> Transient resource or network failures can completely disable Chronos. Most systems tested with Jepsen return to some sort of normal operation within a few seconds to minutes after a failure is resolved. In no Jepsen test has Chronos ever recovered completely from a network failure. As an operator, this fragility does not inspire confidence.
Honestly, that is the money shot. Its not worth running an off the shelf cluster system that isn't self-healing from a network partition and/or a node loss->node restored cycle.
"This isn’t the end of the world–it does illustrate the fragility of a system with three distinct quorums, all of which must be available and connected to one another, but there will always be certain classes of network failure that can break a distributed scheduler."
As we build increasingly complex distributed from what are essentially modular distributed systems themselves, this is something to be aware of. The failure characteristics of all the underlying systems will bubble up in surprising ways.
Yes but the number of times I've had to manually heal a cluster in production in my professional life can be counted on one hand.
A network partition like Jepsen tests for is a once-every-other-month problem due to network maintenance, hardware failures, etc. So yeah, it is the end of the world for me. I like not having to wake up in the middle of the night every few months.
One thing to note here, is that upstream mesos is working on removing Zookeeper as a dependency. That would at a minimum remove one of the three pieces.
Note that I briefly evaluated Chronos, but tossed it aside as a toy when realizing it didn't support any form of constraints. Aurora is a very nice scheduler for HA / distributed cron (with constraints!) and long running services.
It would be fantastic if Kyle would test out Aurora, if not only to break it so that upstream fixes it. He is generally successful in breaking ALL THE THINGS.
In MESOS-1806, it mentions replacing ZK with ReplicatedLog or etcd. The replicated log is a mesos native construct, that has no external dependencies.
If you can replace ZK with a native Mesos construct, seems like it allows you to remove ZK entirely. I meant to say "optionally allow removing ZK as a dependency" in the original post. You're totally correct in that regard.
Oh I love zookeeper and have no issues whatsoever with it. However, it is almost universally the first thing I hear people moan about when someone suggest they use Mesos. People don't like Zookeeper.
The latest version of Chronos added support for constraints, at least for simple EQUALS constraints.
The annoying problem that I also encountered with Chronos was the lack of error reporting from the REST API. Invalid jobs would just return "400 Bad Request" with no error message. The error sometimes wouldn't even be reported in the logs.
It all depends on the claim vendors make. I think that is the great stuff about Kyle's series -- he often looks at how the systems behave vs. how they are documented and promoted.

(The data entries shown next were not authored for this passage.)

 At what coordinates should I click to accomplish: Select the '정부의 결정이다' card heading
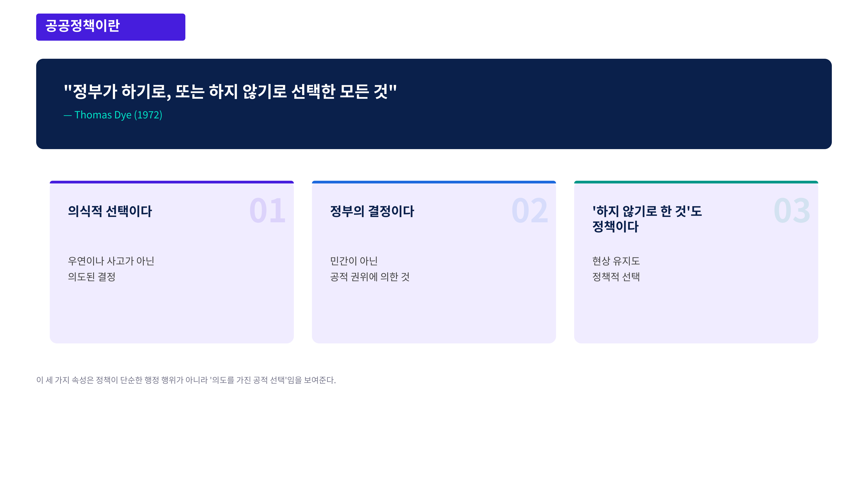coord(372,211)
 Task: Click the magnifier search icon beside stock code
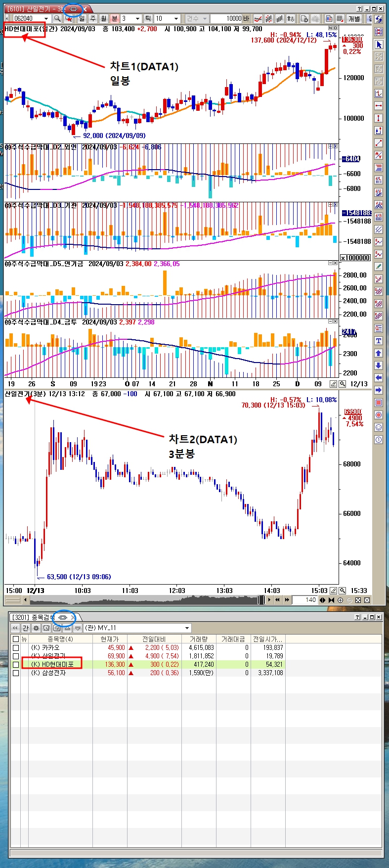coord(57,19)
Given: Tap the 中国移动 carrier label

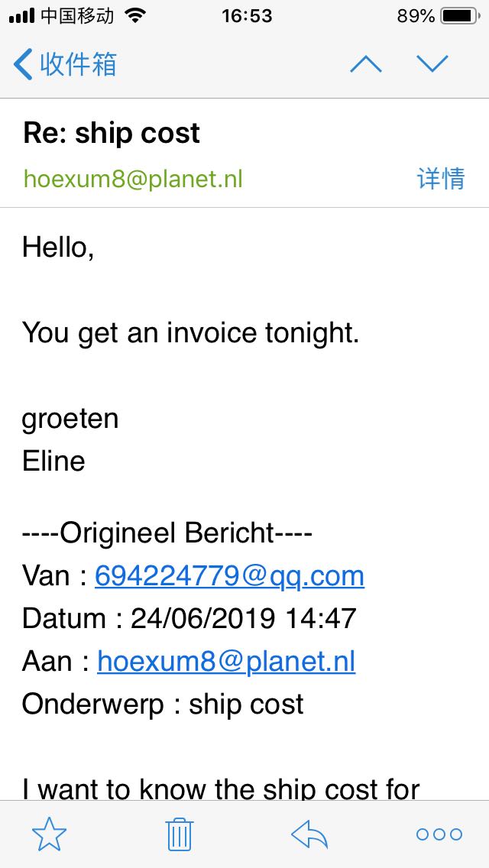Looking at the screenshot, I should [x=76, y=16].
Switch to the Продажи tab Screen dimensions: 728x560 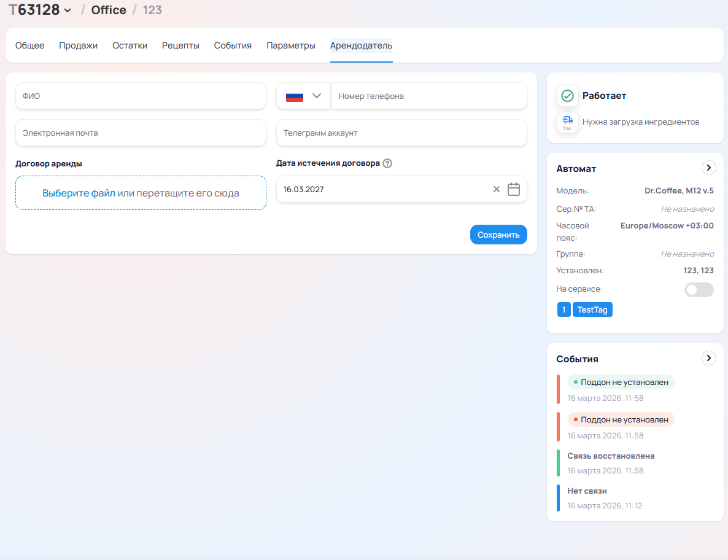point(78,45)
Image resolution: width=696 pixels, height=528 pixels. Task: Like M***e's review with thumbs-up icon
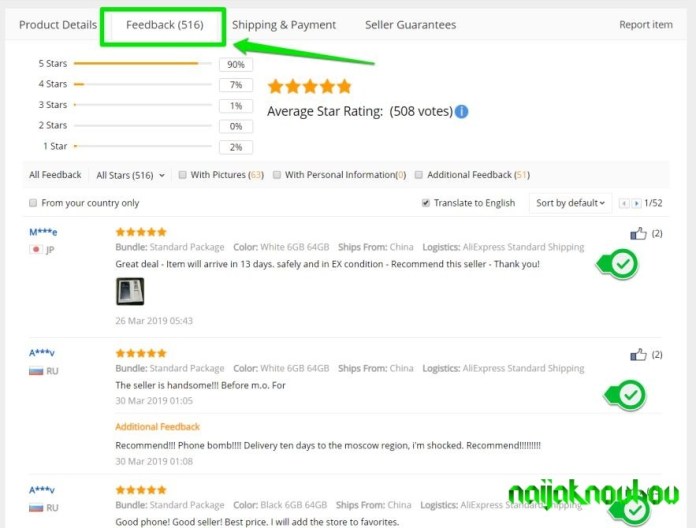tap(638, 233)
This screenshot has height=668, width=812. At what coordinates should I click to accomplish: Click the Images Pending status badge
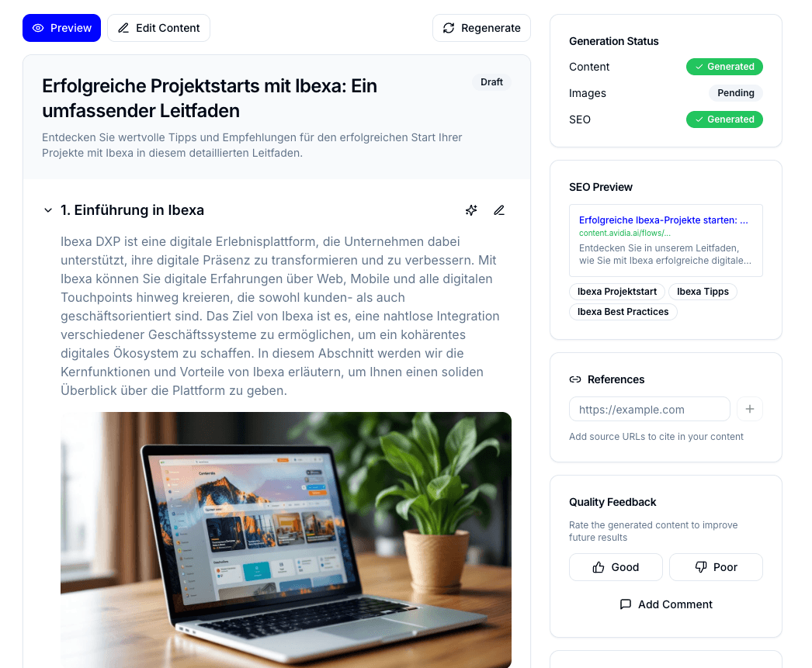tap(735, 92)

If vendors fix things after the test, there are usually 2 types of fixes -- docs or code. Docs mean tell people how system really behaves and how data might be corrupted or actually fix the problem if possible.
So if Chronos just says in bold red letters on the front -- "You'll lose data in a partition" or "Our system is neither C or A if you use these options" that's ok too. The users can then at least make an informed choice.
Honestly, that is the money shot. Its not worth running an off the shelf cluster system that isn't self-healing from a network partition and/or a node loss->node restored cycle.